PHOTO
Dalla parte delle bambine e dei bambini. È questo il nome dell’evento promosso dalla Funzione Pubblica Cgil a Reggio Emilia. Al centro del convegno la necessità di difendere il diritto all’educazione delle bambine e dei bambini, garanzia di una società più giusta, equa e inclusiva, fin dalla prima infanzia. In un panorama nel quale 7 bambini su 10 restano esclusi dall’offerta educativa, è necessario ripensare il diritto all’educazione non come un servizio ma come un diritto universale.
7 bambini su 10 restano esclusi
In Italia solo 3 bambini su 10 trovano posto in un asilo nido, mentre gli altri restano esclusi. Eppure l’Unione europea ha fissato l’obiettivo di raggiungere una copertura del 45% entro il 2030, un traguardo che molti Paesi hanno già superato. Non si tratta solo di realtà tradizionalmente più strutturate sul piano del welfare, ma anche di Paesi a noi vicini per contesto socioeconomico, come la Francia (57,4%), la Spagna (55,8%) e il Portogallo (55,5%).
Il luogo di residenza è una discriminante
Ma il divario, purtroppo, non si limita alla dimensione sovranazionale. Anche all’interno del nostro stesso Paese esistono prerequisiti discriminatori nell’accesso al diritto delle bambine e dei bambini di usufruire dei servizi educativi. Tra questi, il luogo di residenza. Si registra, infatti, una differenza significativa tra la garanzia del servizio nei capoluoghi di provincia, dove la copertura raggiunge il 39,8%, e quella garantita negli altri Comuni, che raggiungono appena il 28,2%.
La spesa delle Regioni
Una differenza che si riflette anche negli investimenti dedicati ai servizi educativi nelle diverse regioni italiane. Con una media nazionale di 1.183 euro di spesa per ogni bambino, passiamo da regioni come il Trentino che dedicano ad ogni bambino una spesa ben superiore, di 3.314 euro, a regione come la Calabria dove la spesa è di appena 234 euro. Parliamo di un valore 14 volte più piccolo. Una disomogeneità di investimenti che amplifica, inevitabilmente, le disuguaglianze già presenti.
Emergenza asili pubblici
Altro dato allarmante è quello della retrocessione dell’offerta educativa pubblica a favore di quella privata. Oggi, infatti, 6 asili su 10 sono gestiti da privati. E l’intenzione del Governo è quella di proseguire nella direzione della privatizzazione del servizio. Infatti, dell’incremento di posti previsti, il 78,4% è riservato al privato e solo il 21,6% al pubblico.

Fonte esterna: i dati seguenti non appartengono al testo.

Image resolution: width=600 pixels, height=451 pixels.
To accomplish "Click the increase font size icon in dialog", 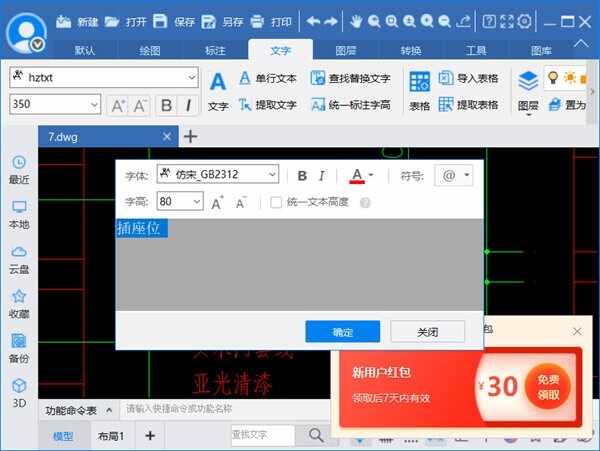I will coord(216,203).
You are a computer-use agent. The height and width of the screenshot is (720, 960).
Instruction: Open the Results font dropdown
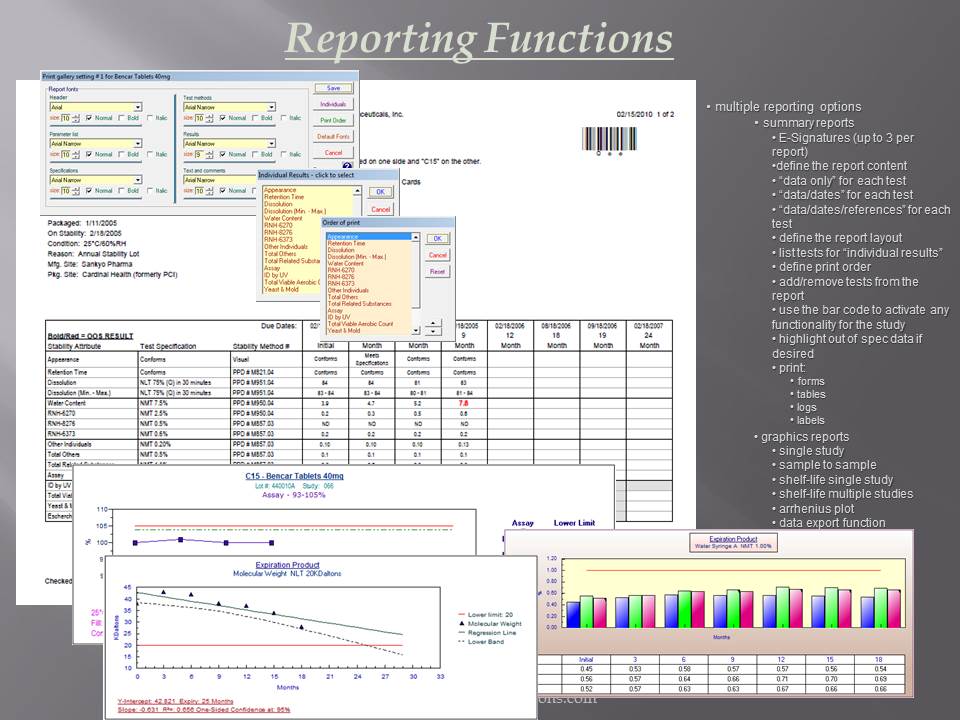click(272, 143)
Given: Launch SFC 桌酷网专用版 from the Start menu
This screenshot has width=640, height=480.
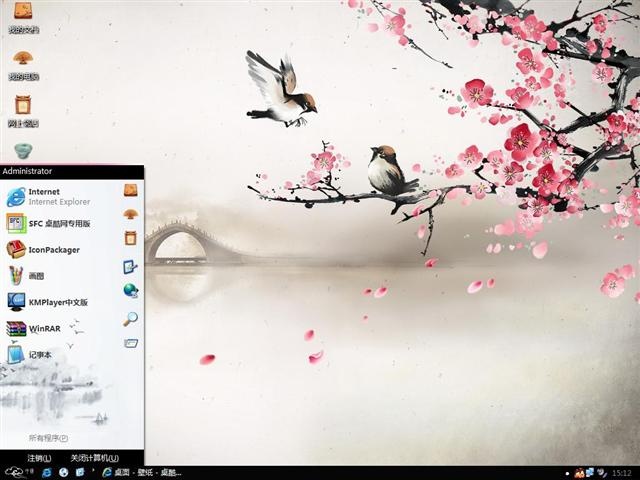Looking at the screenshot, I should click(48, 223).
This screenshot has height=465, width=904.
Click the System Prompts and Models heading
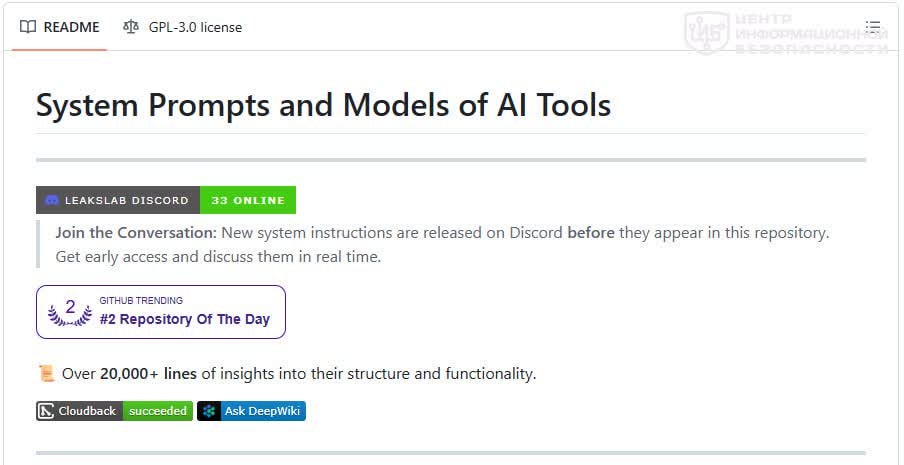point(323,106)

In una fase in cui, fortunatamente, aumenta la consapevolezza dell’importanza dell’educazione e della socializzazione dei bambini fin dai primissimi anni di età, le richieste di iscrizione all’asilo aumentano esponenzialmente ogni anno. Basti pensare che rispetto allo scorso anno, c’è stato un incremento della domanda del 49,9%. Il risultato? Le strutture pubbliche sono sature e non riescono più a garantire posti per i bambini.
La crisi invisibile: il personale
C’è il concreto rischio di collasso del servizio. E per rimediare non è sufficiente investire nelle strutture e nell’aumento dei posti disponibili. Per far fronte agli obiettivi del Pnrr, mancano all’appello tra i 28.000. e i 29.300 educatori. Senza personale, le aule non si riempiono e i bambini non hanno la reale opportunità di essere inseriti e seguiti.
L’educazione non è un servizio, è un diritto
Secondo la Fp Cgil, l’educazione dei bambini non deve più essere pensata come un servizio a domanda individuale, ma come un diritto universale, pubblico e gratuito per tutte le bambine e i bambini. Non a carico delle famiglie, che già sono sopraffatte dalle spese, ma finanziato dalla fiscalità generale. Il pubblico va difeso perché garantisce il rispetto di standard educativi di qualità e omogenei in tutto il Paese.
Ma questa rivoluzione e rivalutazione dei servizi educativi all’infanzia non può prendere forma finché non riconosceremo ad educatrici, educatori e insegnanti il valore del loro ruolo, essenziale per la costruzione di sé dei bambini e delle bambine. Gli stessi bambini che un giorno saranno i cittadini del nostro Paese. Investire in chi educa significa investire in chi cresce. Un sistema pubblico, universale e dignitoso è l’unica garanzia per il futuro delle bambine dei bambini e del nostro Paese.